I have secured more than $22M of external funding support, with most coming from national competitive grants (including 9 Australian Research Council (ARC) Linkage grants, 4 ARC LIEF grants and 3 ARC Discovery grants). I am currently co-supervisor of 2 postdoctoral and research fellows, 12 PhD students, and 5 visiting scientists, with 25 postdoctoral research fellows, 35 PhD and 4 M. Phil / M.Sc. students, 24 visiting scientists and 5 honours students successfully completing their projects under my co-supervision.
I was a member of the ARC College of Experts (2008-2010) and of the ARC Research Evaluation Committee for the 2012 Excellence in Research for Australia (ERA 2012). Since 2006, I have served as the Chair for the Forest Soils Working Group of International Union of Soil Science. I am currently the Editor-in-Chief of Journal of Soils and Sediments (SCI IF 2020: 3.308), Editor of Environ. Sci. Pollut. Res. (SCI IF 2020: 4.223), Coordinating Editor of Environ. Geochem. Health. (SCI IF 2020: 4.609), and a member of Pedosphere (2020 IF: 3.911) Editorial Board. I regularly review manuscripts for more than 86 international journals, including the leading international journals for environmental (e.g. Global Change Biol. & Environ. Sci. Technol.), forestry (e.g. Tree Physiol. & For. Ecol. Manage.), and soil sciences (e.g. Soil Biol. Biochem. & Geoderma).

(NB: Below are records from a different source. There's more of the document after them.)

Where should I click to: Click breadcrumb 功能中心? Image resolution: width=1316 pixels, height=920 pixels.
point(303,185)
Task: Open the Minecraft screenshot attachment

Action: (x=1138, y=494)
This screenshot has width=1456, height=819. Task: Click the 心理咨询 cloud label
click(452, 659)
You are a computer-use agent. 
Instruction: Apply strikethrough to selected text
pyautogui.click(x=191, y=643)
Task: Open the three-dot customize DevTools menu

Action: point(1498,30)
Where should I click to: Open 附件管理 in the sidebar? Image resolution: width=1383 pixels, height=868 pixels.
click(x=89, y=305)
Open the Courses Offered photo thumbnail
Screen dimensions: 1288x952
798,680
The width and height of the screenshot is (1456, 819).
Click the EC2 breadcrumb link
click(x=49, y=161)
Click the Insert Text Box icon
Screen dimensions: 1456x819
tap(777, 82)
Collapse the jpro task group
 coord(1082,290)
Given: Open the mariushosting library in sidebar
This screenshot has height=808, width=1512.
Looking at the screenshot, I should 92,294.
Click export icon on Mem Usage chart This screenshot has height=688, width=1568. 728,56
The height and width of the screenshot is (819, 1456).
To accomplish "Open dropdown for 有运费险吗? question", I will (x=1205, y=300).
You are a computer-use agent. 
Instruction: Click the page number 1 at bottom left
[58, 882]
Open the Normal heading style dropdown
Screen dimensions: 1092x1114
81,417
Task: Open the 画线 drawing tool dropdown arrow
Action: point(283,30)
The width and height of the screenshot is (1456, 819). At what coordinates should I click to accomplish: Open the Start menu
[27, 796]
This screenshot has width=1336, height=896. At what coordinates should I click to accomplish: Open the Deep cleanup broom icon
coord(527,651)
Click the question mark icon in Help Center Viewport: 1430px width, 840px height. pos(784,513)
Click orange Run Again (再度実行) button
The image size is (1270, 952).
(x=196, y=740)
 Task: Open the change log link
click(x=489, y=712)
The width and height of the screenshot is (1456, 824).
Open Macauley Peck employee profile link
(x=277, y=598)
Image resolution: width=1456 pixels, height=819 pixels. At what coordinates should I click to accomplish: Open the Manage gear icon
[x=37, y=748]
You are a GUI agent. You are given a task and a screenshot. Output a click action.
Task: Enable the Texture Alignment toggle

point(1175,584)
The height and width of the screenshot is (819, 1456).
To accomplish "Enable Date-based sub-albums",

I have been appointed as the Overseas Correspondence Assessor for Selection of the prestigious Outstanding Professorships – “Changjiang Scholars Program” with Chinese Leading Universities under the China Ministry of Education (2005-), and an Overseas Assessor for the Chinese Academy of Sciences (CAS) (2004-). I am also a regular assessor of research grant applications from leading international funding bodies (e.g. National Science Foundation of USA, Natural Science and Engineering Research Council of Canada, Canada Foundation for Innovation, and the International Science Foundation in Sweden). I have been appointed as an Adjunct Professor in the CAS research institutes and leading universities in China; and have undertaken a series of high quality international research projects with leading scientists in Canada, China, Europe and USA.
Citation Statistics (Web of Science: 16/03/2022): h-index – 48; total citations: 8147 (>5000 for papers published since I joined Griffith as a professor in 2004).
►Speech title "Global convergence of non-linear responses in tree growth to climate change"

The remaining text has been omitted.